**The problem:** Please reproduce exactly the lines from the start of the records through the one containing "Task: Click the camera capture toolbar icon", and nothing more.

****************************************

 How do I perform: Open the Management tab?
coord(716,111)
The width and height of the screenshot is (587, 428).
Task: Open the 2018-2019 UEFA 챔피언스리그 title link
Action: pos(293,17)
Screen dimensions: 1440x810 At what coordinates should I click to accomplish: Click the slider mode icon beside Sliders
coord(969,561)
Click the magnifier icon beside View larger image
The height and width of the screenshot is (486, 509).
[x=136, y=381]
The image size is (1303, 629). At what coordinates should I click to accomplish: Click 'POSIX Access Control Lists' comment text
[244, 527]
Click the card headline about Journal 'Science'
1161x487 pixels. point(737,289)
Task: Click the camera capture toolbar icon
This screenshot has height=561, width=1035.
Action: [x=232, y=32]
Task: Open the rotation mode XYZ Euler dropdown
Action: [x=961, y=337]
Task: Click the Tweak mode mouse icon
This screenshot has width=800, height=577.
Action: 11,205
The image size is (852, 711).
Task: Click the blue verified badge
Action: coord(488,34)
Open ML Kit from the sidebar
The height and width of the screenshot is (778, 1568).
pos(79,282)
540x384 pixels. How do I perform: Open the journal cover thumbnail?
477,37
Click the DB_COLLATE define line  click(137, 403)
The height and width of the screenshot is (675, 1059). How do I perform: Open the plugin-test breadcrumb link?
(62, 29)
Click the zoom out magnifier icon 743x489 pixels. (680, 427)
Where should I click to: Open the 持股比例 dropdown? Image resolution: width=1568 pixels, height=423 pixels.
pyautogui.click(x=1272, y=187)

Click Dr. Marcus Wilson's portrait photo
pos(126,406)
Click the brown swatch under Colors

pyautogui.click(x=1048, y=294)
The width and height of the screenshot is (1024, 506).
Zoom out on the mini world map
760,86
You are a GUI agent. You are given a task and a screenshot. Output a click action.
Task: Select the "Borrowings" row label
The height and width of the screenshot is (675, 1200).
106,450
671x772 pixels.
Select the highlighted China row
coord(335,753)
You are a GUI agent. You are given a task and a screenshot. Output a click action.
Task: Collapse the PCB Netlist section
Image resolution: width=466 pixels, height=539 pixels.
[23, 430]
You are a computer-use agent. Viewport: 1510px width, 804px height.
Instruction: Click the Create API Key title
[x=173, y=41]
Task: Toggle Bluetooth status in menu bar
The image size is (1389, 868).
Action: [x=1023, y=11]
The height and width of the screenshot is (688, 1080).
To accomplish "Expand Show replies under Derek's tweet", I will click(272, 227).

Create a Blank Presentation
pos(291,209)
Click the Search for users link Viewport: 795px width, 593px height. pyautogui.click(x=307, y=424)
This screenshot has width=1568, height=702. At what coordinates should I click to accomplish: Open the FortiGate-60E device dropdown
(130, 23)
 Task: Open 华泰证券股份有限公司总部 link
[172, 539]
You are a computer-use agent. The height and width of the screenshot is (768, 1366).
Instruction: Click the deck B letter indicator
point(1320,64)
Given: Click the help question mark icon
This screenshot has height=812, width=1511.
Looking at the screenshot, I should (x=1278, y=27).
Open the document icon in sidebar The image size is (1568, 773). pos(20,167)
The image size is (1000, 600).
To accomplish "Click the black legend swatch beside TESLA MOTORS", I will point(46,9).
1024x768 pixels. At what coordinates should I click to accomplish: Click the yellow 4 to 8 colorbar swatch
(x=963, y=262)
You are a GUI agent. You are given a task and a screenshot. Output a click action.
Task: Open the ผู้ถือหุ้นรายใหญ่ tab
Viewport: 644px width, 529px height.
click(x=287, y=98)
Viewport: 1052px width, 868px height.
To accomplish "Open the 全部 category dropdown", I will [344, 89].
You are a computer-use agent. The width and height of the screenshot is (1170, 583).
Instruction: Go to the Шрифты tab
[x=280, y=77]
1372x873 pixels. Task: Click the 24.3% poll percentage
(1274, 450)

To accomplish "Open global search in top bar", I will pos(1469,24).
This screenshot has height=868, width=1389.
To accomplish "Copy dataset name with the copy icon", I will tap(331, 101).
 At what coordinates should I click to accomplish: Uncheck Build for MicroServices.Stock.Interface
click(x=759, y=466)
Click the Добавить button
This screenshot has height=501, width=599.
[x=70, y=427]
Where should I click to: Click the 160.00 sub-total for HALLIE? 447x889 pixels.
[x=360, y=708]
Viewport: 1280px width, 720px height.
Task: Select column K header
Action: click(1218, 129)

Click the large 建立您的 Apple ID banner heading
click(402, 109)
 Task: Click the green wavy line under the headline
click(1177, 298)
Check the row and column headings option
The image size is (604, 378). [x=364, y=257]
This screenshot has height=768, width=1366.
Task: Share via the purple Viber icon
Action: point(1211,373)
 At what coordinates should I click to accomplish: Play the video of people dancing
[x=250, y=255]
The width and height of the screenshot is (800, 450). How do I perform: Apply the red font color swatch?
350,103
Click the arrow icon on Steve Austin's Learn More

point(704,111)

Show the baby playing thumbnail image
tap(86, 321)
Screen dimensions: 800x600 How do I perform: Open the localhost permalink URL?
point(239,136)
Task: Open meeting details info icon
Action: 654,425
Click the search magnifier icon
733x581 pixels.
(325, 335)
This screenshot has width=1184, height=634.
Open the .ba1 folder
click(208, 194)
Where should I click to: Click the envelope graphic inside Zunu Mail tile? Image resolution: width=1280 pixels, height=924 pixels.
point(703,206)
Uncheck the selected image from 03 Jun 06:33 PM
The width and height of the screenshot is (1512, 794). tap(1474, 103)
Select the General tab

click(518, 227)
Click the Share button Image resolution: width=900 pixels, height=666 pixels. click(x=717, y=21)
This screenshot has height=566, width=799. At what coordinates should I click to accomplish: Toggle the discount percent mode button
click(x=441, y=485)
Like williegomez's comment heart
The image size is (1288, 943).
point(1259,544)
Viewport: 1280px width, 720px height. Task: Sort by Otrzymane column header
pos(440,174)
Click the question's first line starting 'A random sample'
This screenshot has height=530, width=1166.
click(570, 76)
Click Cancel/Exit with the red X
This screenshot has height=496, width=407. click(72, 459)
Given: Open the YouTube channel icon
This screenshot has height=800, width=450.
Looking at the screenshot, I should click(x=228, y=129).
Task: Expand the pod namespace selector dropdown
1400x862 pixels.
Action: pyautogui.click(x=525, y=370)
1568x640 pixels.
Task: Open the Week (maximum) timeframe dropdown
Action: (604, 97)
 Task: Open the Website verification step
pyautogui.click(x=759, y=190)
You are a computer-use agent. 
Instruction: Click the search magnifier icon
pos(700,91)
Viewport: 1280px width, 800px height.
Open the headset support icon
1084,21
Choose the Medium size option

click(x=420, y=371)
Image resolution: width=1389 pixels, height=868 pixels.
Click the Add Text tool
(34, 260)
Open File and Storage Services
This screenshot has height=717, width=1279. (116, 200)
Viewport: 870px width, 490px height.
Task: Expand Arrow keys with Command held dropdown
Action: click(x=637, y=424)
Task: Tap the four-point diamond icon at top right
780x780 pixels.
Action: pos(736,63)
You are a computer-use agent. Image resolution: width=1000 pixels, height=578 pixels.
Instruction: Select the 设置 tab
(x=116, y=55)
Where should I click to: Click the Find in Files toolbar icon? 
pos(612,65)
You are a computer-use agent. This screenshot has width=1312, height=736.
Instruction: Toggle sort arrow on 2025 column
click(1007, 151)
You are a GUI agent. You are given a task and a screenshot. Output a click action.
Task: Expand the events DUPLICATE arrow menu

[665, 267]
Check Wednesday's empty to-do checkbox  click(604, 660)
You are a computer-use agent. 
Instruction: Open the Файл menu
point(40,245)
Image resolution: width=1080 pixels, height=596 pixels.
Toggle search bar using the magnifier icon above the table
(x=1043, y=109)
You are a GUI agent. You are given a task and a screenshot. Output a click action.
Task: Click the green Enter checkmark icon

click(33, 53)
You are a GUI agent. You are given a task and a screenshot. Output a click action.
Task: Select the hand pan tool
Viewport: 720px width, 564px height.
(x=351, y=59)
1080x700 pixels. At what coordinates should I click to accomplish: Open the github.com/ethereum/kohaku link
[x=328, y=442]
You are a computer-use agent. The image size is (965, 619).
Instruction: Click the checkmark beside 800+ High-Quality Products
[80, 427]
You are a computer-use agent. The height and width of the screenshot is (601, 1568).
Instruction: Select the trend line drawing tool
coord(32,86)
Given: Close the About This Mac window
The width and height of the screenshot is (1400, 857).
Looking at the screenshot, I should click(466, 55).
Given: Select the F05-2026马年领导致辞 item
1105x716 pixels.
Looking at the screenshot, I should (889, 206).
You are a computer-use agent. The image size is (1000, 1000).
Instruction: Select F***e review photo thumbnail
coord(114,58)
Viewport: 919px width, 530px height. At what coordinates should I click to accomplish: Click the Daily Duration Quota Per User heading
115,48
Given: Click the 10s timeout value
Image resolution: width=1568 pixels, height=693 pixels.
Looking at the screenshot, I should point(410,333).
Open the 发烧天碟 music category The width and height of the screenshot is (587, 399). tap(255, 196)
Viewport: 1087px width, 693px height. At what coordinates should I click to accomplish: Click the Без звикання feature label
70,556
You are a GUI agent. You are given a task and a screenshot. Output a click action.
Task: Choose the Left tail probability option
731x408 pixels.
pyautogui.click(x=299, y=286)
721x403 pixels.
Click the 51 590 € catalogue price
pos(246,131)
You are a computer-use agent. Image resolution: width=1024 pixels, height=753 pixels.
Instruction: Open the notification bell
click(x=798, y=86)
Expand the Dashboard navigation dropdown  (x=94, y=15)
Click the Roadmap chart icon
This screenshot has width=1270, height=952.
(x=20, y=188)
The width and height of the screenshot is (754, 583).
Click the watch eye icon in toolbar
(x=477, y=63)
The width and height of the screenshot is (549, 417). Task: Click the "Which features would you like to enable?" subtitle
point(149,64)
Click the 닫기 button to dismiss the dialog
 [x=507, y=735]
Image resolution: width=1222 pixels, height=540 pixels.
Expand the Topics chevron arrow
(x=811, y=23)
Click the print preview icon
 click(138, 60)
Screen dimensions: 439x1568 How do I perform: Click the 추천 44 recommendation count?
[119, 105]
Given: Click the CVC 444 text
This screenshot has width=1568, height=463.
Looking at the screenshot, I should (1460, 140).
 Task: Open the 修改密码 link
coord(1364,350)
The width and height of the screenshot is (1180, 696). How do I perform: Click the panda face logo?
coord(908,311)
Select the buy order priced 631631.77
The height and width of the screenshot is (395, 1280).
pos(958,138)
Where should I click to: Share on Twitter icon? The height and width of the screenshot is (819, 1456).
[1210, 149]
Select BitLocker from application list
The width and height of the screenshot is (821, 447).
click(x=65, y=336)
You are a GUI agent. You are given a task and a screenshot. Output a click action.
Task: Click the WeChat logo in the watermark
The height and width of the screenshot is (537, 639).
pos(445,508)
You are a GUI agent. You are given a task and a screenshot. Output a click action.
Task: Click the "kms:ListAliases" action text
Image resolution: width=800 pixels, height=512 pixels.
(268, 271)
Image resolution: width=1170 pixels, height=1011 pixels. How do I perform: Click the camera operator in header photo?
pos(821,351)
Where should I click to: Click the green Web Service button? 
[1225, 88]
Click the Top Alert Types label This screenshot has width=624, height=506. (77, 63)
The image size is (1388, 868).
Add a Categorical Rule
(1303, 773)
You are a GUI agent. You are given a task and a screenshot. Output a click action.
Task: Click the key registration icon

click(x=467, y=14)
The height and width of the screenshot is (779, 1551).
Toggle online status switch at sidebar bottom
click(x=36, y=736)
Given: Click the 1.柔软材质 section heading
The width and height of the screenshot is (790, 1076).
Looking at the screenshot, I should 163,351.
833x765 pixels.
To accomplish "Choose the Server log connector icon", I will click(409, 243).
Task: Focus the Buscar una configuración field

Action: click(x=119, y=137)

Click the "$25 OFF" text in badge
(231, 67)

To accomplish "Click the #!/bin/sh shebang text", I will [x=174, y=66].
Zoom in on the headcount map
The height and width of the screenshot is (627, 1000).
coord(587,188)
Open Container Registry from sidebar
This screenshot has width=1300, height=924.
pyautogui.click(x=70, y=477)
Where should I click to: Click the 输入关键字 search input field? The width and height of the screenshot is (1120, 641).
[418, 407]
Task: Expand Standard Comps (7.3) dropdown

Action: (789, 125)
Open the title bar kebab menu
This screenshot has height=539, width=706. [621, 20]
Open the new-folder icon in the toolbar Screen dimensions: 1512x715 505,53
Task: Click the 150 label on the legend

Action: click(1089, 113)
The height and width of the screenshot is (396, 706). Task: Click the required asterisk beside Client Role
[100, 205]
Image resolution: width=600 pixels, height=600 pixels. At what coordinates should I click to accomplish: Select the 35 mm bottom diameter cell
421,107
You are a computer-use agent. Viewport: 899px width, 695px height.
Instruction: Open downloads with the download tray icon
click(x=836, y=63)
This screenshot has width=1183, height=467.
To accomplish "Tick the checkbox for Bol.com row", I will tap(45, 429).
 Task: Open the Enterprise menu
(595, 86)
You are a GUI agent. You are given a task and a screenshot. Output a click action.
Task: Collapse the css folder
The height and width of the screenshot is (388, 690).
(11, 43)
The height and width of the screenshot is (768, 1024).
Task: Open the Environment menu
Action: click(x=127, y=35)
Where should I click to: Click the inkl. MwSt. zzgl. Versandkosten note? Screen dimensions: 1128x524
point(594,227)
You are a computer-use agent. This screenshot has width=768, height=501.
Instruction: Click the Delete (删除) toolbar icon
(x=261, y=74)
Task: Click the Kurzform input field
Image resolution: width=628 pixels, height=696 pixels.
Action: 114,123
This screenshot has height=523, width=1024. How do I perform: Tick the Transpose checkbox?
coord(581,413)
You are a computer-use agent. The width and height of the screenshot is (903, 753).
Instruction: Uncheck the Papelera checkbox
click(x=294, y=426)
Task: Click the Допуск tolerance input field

****************************************

**Solved exercise:**
 How do I perform: Open the Management tab?
coord(716,111)
The width and height of the screenshot is (587, 428).
Task: Open the 2018-2019 UEFA 챔피언스리그 title link
Action: pos(293,17)
Screen dimensions: 1440x810 At what coordinates should I click to accomplish: Click the slider mode icon beside Sliders
coord(969,561)
Click the magnifier icon beside View larger image
The height and width of the screenshot is (486, 509).
[x=136, y=381]
The image size is (1303, 629). At what coordinates should I click to accomplish: Click 'POSIX Access Control Lists' comment text
[244, 527]
Click the card headline about Journal 'Science'
1161x487 pixels. point(737,289)
Task: Click the camera capture toolbar icon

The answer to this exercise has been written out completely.